======== INFORMATION SHOWN

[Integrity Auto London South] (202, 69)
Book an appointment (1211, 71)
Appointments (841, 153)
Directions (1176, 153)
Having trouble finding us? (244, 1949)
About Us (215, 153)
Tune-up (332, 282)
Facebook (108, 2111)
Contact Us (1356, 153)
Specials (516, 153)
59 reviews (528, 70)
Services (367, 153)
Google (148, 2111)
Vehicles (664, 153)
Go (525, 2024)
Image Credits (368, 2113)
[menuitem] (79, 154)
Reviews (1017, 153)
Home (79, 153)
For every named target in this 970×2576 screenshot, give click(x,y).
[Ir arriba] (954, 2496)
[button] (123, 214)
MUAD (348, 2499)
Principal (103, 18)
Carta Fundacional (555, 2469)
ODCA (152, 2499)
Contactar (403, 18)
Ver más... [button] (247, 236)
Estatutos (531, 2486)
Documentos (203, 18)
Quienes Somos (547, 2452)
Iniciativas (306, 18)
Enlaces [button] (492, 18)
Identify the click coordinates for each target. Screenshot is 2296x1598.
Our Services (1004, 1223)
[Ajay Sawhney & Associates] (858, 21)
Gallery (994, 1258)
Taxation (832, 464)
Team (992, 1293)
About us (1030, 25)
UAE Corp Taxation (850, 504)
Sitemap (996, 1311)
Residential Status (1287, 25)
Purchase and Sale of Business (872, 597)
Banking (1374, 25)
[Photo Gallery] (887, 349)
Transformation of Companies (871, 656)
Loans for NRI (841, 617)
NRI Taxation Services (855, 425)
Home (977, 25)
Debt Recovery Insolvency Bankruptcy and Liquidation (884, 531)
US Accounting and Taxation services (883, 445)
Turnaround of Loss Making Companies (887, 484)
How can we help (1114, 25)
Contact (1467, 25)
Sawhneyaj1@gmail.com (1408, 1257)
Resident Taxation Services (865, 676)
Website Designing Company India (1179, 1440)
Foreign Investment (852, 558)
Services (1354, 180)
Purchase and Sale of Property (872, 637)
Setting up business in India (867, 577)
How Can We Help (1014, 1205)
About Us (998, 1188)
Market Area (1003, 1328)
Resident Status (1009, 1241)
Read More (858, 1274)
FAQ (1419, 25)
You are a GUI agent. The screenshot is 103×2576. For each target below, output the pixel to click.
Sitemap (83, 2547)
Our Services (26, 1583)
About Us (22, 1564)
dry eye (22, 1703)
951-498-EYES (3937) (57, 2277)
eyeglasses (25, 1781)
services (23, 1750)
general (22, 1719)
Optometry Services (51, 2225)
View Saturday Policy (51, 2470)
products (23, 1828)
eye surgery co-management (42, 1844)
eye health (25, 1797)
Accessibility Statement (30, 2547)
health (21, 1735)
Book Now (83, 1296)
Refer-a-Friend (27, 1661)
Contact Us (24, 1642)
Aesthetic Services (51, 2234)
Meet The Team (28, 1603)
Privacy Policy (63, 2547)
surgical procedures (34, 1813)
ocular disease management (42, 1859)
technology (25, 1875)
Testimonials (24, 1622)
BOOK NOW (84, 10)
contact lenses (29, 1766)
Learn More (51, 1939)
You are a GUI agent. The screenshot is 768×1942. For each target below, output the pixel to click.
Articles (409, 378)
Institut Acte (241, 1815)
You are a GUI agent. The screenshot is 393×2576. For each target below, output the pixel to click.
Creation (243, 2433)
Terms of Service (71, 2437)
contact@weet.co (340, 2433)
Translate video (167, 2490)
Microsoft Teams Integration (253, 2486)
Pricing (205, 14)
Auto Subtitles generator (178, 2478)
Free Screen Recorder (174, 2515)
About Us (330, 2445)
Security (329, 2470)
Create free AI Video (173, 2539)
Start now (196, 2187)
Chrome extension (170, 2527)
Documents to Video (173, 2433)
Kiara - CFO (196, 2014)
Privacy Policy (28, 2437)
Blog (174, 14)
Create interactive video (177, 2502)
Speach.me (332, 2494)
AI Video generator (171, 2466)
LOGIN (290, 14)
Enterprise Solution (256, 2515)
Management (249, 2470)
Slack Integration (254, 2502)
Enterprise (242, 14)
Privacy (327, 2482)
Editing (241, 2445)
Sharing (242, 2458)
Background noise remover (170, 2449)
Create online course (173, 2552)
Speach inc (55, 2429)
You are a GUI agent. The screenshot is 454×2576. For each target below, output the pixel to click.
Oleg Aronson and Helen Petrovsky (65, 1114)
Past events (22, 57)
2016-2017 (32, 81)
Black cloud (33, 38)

================

**GOAL OF THE EXERCISE**
In the records above, how many lines contain the string "below"? State that number only.

**RESULT**
4